His family has been beyond supportive with us closing out this movie, and doing what we have to do to make sure the world knows about this beautiful art that Paul Walker left us with. His brothers Cody and Caleb came to join us. They were physically on set to help us finish it. So, all of us don't want to do press. None of us want to do media or interviews. It's really hard for us to not make it feel like we're making it about us. With this much family, love and support, we were like, "OK, we feel like we're doing the right thing because we're doing everything at this point on behalf of Paul."
In "Fast & Furious 6," your character got schooled in hand-to-hand combat. There were amazing car sequences involving a tank and a plane. What kind of action can we expect from Roman this time around?
I get in on the action as often as I'm allowed to, but, at the end of the day, I'm not necessarily beating writer Chris Hogan's door down, or the executives at the studio, and saying, "I want more action or I'm out." If it makes sense for me to do something, action-wise, I'm just ready to contribute and do my part and help us get to the finish line.
Are there things in this film you haven't previously done?
Oh, yeah. Here's the thing. I know how to switch it up. I'm not a robot. I'm not going to do the same shit over and over and over. There are no two situations or scenarios that are ever the same. Switching it up is easy for me. I don't write songs; I write life. While we're on set, as much as Chris Morgan and myself swap notes as far as writing and coming up with ideas, there are a lot of funny moments that happen naturally that you could never have written. Ludacris and I just have a ball.
Justin Lin has directed the last few “Fast and the Furious” movies, but took a break from this one. What kind of energy did James Wan bring to the project?
James Wan definitely brought his own spin and creativity to it, all while being very in tune with the sensitivities of each character and their backstories. I don't know how he did it, but he definitely hit this thing out of the park. I think he's going to shock a lot of people, knowing he has this background of doing horror movies and now directing this action movie is a big deal.

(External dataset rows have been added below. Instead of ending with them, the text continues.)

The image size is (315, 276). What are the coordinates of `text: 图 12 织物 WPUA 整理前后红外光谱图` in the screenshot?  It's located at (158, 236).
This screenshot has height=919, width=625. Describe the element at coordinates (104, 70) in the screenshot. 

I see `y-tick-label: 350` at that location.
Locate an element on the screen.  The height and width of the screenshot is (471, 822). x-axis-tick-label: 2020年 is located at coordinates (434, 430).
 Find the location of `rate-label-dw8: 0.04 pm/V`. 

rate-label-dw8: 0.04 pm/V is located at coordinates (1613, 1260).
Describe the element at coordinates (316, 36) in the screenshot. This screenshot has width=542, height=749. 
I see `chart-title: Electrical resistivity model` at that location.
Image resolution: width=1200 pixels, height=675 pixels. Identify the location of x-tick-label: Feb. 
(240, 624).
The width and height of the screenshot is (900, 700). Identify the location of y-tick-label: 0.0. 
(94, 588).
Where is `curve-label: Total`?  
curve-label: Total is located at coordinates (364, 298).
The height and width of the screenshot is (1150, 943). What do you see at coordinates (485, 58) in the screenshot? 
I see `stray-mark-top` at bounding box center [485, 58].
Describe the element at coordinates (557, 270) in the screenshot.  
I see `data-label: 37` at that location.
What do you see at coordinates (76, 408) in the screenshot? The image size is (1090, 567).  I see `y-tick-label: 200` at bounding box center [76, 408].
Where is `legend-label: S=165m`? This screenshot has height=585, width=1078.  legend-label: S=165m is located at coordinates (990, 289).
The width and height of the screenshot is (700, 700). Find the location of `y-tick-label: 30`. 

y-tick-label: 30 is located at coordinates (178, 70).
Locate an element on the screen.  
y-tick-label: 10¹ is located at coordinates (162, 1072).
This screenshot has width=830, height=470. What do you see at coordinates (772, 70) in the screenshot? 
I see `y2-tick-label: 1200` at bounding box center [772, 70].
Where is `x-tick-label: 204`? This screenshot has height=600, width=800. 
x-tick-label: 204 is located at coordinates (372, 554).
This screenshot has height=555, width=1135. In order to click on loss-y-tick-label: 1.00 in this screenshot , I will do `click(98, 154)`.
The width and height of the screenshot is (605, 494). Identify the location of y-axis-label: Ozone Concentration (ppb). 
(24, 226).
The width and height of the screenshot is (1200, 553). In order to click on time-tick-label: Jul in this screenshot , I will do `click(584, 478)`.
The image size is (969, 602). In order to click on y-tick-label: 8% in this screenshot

Do you see this franchise slowing down at all?
No, sir. No, sir.
In several years, will we be discussing "Furious 10"?
At this point, pressure can either bust pipes or make diamonds. Based on the fans, their feedback and the energy -- and then continuing to show up to support this movie -- we have a job to do. If they want more, we're going to have to cross that bridge when we get there. Right now, we're not talking about “Fast” 8, 9 or 10. We're focusing on "Furious 7."
Lastly, you've expressed an interest in being the next Green Lantern for the movies. What speaks to you about John Stewart?
I've already taken the oath. I'm going to be honest and tell you I'm innocent. I was at home when fans created an image of me as John Stewart and sent it to me. Everything just happened afterwards. I was like, "You know what? I'm in. I'm all for it." I would be honored to take that journey and put the ring on and strap up with that outfit and get it on. I think I have enough box-office receipts under my name to appeal to the local and international fan base. I would love to do it. There's some communication and talks happening right now in a small capacity. Nothing too aggressive, so we'll see what happens.